- **WORK TO BE COMPLETED**:
Copy the closing run of lines, from the one with "Given: Open the Standard reply combo box" through the last line of the listing, exactly and without any pictures.

- **STUDY MATERIAL**:
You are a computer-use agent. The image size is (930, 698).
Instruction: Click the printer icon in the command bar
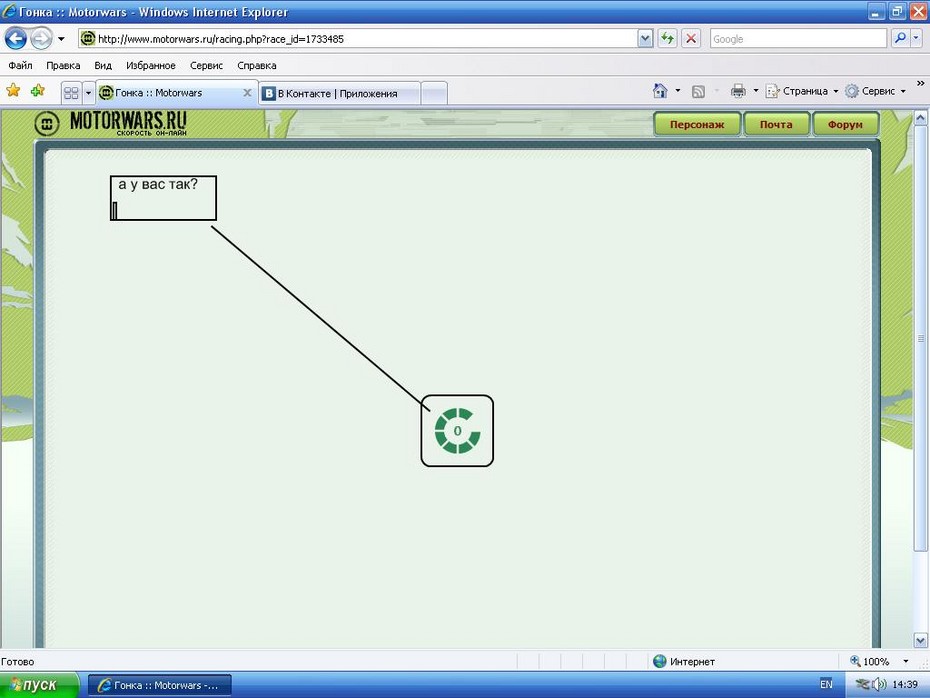click(x=738, y=91)
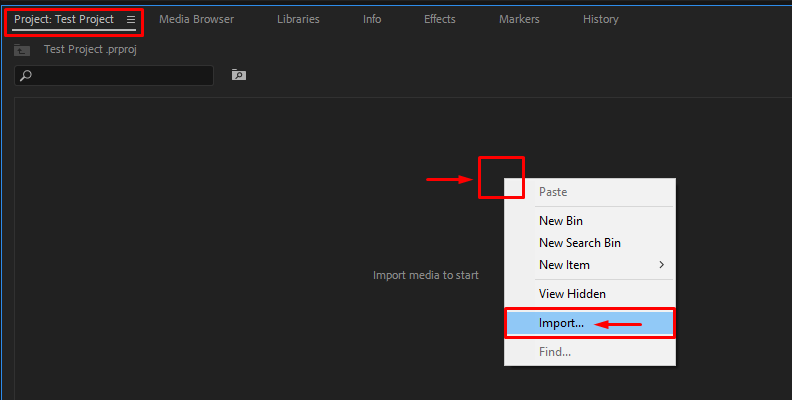Click the magnifier icon in search box
Viewport: 792px width, 400px height.
click(26, 76)
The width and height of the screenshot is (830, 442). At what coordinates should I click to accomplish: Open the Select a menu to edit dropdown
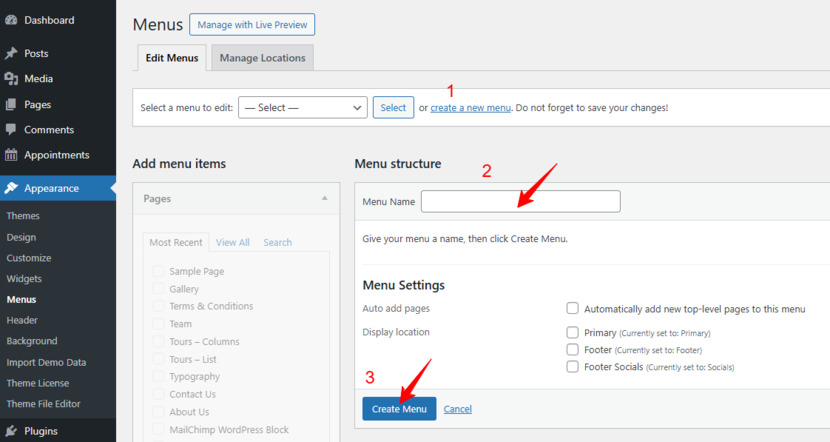click(x=303, y=107)
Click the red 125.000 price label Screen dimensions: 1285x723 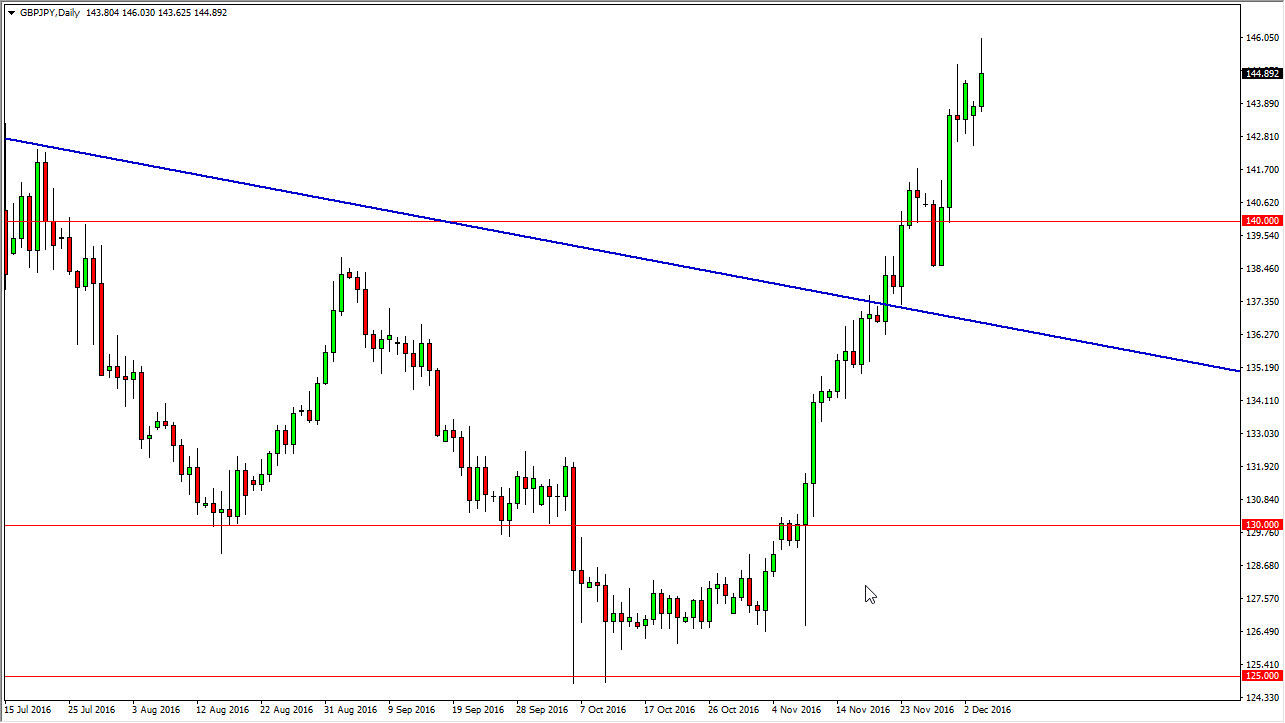[x=1261, y=677]
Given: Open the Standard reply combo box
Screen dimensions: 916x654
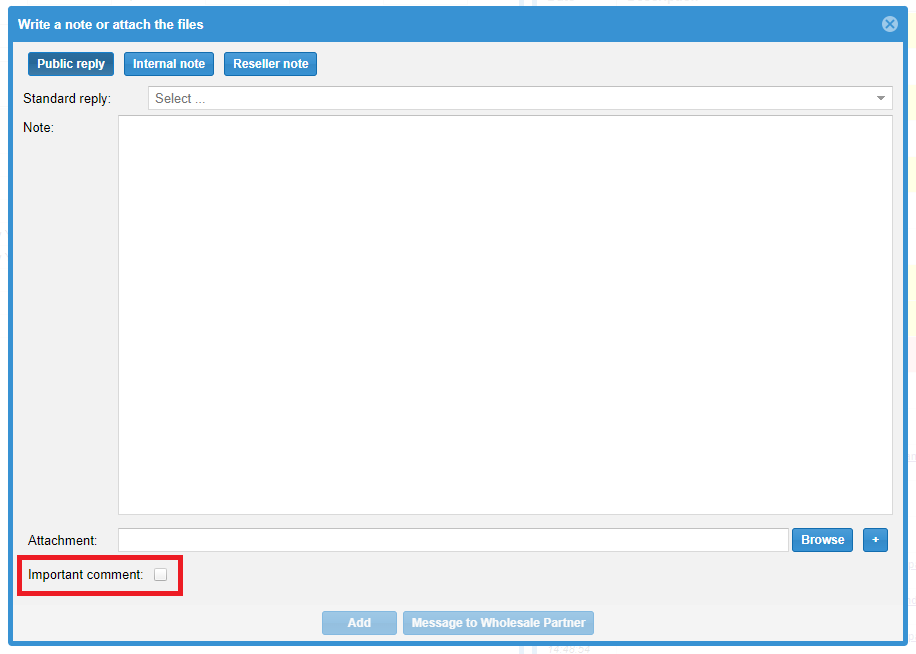Looking at the screenshot, I should (x=519, y=99).

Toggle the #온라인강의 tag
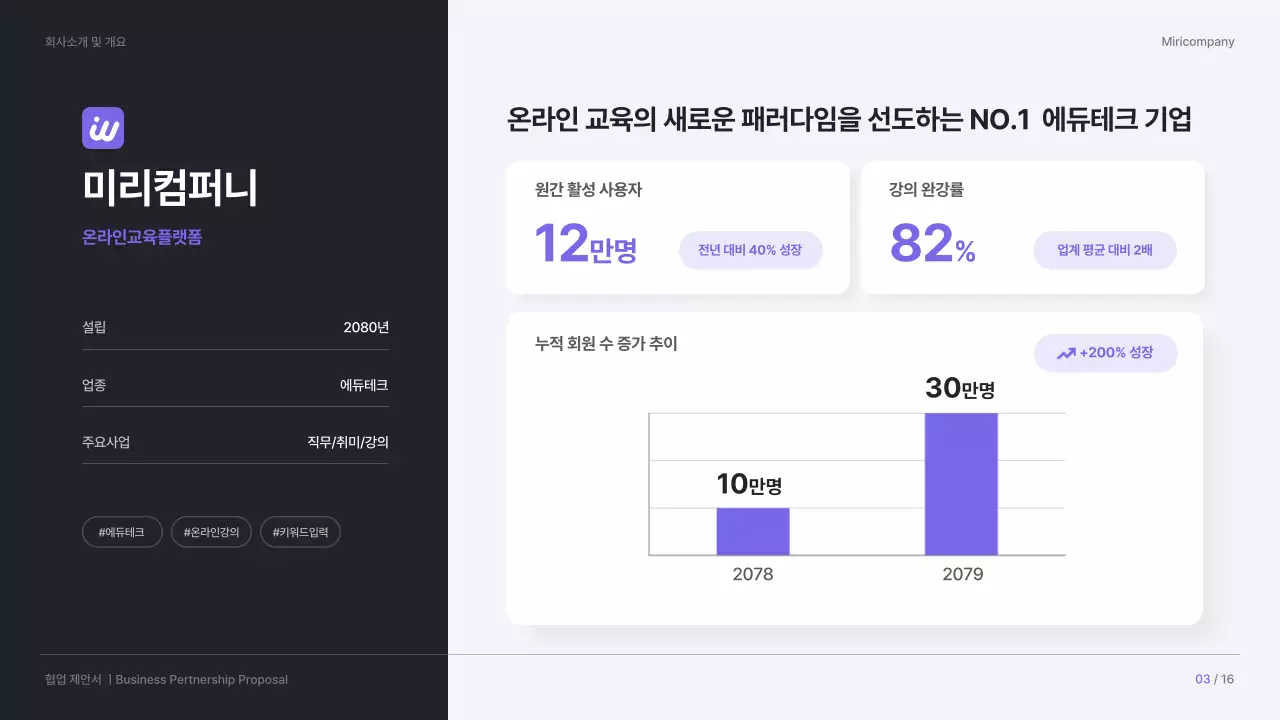[211, 531]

- **EXPECTED OUTPUT**:
Given: Open the Standard reply combo box
Screen dimensions: 916x654
Looking at the screenshot, I should (x=519, y=99).

Toggle the #온라인강의 tag
[211, 531]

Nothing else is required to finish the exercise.